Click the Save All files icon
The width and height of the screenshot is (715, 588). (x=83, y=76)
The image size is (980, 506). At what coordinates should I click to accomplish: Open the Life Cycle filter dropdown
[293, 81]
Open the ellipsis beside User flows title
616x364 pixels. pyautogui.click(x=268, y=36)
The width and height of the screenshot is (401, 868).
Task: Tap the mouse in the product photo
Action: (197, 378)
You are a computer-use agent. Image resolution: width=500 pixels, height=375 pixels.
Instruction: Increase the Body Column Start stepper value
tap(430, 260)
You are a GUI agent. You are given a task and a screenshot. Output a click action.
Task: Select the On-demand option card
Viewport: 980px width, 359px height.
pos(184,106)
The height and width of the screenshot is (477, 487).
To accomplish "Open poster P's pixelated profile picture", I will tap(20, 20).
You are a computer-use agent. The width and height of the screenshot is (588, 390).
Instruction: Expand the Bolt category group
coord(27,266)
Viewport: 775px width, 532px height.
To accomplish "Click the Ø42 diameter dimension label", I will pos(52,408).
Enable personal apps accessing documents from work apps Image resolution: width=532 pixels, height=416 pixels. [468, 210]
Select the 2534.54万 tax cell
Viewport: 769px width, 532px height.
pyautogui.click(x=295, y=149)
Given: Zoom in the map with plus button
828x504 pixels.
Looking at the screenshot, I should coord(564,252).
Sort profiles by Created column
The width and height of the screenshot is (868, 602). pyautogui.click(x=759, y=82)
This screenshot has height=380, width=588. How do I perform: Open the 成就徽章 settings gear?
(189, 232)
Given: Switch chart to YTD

--------

§ **Instructions for the task**: Filter the data down to the lines that contain the string "computer", and copy them.

§ **Answer section**:
You are a computer-use agent. Image resolution: width=500 pixels, height=375 pixels.
You are a computer-use agent. The width and height of the screenshot is (588, 390).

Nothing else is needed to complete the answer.